Fairness Warnings and Fair-MAML: Learning Fairly with Minimal Data
This addresses fairness concerns in low-data transfer learning scenarios, offering tools for practitioners to deploy fair models more reliably, though it is incremental in building on existing fairness and meta-learning methods.
The paper tackles the problem of ensuring fairness when transferring or fine-tuning machine learning models with minimal data, proposing two algorithms: Fairness Warnings, which provides interpretable conditions for when a fair model might fail on similar tasks, and Fair-MAML, a meta-learning approach for fair and accurate fine-tuning from few samples, with experiments including the first K-shot fairness evaluation.
Motivated by concerns surrounding the fairness effects of sharing and transferring fair machine learning tools, we propose two algorithms: Fairness Warnings and Fair-MAML. The first is a model-agnostic algorithm that provides interpretable boundary conditions for when a fairly trained model may not behave fairly on similar but slightly different tasks within a given domain. The second is a fair meta-learning approach to train models that can be quickly fine-tuned to specific tasks from only a few number of sample instances while balancing fairness and accuracy.
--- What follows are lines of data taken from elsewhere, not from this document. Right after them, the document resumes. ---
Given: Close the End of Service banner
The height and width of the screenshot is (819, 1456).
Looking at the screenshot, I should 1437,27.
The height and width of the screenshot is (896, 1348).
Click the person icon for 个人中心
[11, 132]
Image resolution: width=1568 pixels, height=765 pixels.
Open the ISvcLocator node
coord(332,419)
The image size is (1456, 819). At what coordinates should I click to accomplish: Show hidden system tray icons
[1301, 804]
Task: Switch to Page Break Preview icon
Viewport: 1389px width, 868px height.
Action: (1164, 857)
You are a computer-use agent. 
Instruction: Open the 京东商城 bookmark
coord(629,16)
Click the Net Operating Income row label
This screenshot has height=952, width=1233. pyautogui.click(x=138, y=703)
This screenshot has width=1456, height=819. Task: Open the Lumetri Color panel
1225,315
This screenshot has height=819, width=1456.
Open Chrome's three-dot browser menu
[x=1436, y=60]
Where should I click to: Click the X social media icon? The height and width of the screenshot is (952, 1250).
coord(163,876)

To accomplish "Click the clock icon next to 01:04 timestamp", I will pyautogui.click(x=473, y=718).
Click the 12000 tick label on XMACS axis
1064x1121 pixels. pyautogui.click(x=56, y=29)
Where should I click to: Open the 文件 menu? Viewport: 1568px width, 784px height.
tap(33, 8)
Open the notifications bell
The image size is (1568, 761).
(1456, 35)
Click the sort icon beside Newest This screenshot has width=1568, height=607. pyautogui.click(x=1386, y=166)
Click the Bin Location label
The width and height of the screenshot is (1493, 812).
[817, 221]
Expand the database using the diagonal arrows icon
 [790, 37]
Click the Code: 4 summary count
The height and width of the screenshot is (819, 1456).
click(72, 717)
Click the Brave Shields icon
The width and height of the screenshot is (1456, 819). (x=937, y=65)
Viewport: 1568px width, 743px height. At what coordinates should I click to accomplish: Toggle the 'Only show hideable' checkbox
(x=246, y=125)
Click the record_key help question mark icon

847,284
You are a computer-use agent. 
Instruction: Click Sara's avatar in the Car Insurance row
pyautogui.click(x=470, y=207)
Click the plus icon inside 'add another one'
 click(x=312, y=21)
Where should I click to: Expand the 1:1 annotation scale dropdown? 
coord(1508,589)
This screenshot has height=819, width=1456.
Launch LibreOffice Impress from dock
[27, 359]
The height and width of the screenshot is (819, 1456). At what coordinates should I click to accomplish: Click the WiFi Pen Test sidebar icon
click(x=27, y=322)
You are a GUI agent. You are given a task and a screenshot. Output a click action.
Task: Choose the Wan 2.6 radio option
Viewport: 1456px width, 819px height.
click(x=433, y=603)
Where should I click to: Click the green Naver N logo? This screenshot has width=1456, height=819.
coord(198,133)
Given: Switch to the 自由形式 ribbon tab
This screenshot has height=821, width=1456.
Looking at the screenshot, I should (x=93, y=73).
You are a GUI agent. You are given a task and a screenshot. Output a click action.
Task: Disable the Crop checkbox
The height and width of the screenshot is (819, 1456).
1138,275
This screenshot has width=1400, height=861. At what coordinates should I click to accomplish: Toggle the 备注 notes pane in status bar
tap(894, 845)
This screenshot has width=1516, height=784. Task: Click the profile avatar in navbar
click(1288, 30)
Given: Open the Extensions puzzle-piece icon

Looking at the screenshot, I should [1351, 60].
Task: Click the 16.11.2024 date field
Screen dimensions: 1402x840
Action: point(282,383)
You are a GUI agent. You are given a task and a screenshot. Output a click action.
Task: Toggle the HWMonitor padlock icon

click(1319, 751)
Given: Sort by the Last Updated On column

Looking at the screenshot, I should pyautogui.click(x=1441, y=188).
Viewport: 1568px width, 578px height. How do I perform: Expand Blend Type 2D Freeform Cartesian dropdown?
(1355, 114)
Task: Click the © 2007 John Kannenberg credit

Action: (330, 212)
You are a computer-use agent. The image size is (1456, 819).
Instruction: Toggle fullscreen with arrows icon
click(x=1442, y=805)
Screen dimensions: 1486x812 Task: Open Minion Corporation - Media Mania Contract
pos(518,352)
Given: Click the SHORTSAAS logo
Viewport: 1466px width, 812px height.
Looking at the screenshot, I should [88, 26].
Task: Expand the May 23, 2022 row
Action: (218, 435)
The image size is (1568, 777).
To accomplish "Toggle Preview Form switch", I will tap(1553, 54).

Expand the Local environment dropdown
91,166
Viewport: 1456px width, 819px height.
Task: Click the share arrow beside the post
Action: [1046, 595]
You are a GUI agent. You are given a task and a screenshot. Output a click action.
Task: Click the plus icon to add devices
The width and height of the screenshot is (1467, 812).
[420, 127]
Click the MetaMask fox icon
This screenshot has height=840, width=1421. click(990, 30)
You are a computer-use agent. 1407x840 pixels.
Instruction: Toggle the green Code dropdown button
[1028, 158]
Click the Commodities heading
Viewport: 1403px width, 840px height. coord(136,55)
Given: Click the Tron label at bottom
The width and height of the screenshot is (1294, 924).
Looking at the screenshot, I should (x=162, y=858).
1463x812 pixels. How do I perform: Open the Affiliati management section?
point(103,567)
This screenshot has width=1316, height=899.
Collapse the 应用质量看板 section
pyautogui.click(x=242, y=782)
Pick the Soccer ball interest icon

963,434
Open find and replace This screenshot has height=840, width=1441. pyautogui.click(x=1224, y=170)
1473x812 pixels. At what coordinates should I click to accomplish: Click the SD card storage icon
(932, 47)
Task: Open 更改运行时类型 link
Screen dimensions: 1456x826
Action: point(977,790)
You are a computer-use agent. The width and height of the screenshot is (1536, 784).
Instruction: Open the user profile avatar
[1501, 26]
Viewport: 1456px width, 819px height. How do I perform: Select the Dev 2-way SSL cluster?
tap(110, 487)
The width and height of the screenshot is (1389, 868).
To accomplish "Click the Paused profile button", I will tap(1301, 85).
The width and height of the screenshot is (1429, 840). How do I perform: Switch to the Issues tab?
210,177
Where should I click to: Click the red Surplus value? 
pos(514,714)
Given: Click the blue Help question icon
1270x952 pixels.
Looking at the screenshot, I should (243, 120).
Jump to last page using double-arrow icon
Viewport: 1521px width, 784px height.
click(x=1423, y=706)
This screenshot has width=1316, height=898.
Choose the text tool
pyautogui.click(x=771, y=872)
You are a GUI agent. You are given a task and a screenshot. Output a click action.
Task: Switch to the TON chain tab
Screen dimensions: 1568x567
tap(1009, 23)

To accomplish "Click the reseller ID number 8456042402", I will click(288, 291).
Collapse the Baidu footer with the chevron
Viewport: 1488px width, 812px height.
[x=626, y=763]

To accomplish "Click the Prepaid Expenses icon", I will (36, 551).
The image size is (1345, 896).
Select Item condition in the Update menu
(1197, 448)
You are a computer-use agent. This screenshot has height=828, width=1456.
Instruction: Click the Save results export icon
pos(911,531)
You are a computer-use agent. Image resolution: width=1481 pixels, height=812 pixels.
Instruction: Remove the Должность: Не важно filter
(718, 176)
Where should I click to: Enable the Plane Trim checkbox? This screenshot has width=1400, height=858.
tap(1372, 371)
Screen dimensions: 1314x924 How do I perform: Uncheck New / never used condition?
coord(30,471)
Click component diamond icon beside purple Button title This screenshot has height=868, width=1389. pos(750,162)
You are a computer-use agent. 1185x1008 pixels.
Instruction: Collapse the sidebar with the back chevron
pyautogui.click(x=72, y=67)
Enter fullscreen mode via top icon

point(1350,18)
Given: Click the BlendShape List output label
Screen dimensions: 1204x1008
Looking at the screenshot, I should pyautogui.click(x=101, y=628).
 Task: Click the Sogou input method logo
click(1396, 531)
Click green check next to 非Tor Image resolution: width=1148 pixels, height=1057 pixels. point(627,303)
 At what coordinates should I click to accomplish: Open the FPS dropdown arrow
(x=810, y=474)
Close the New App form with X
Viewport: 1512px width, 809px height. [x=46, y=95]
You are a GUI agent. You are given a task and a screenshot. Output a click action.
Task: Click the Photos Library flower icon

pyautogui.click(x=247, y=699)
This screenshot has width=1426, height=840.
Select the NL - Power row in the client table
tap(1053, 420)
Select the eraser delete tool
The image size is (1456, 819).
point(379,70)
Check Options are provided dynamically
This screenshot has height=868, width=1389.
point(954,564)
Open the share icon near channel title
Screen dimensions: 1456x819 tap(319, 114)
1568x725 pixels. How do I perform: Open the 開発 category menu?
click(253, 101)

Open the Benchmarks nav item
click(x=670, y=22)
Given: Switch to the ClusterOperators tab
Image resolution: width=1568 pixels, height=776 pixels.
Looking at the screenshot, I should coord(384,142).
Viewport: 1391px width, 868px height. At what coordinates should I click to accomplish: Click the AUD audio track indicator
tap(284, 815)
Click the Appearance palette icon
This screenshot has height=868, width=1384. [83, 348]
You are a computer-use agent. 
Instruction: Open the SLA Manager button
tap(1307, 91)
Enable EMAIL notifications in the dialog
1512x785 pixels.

We demonstrate experimentally the individual utility of each model using relevant baselines and provide the first experiment to our knowledge of K-shot fairness, i.e. training a fair model on a new task with only K data points. Then, we illustrate the usefulness of both algorithms as a combined method for training models from a few data points on new tasks while using Fairness Warnings as interpretable boundary conditions under which the newly trained model may not be fair.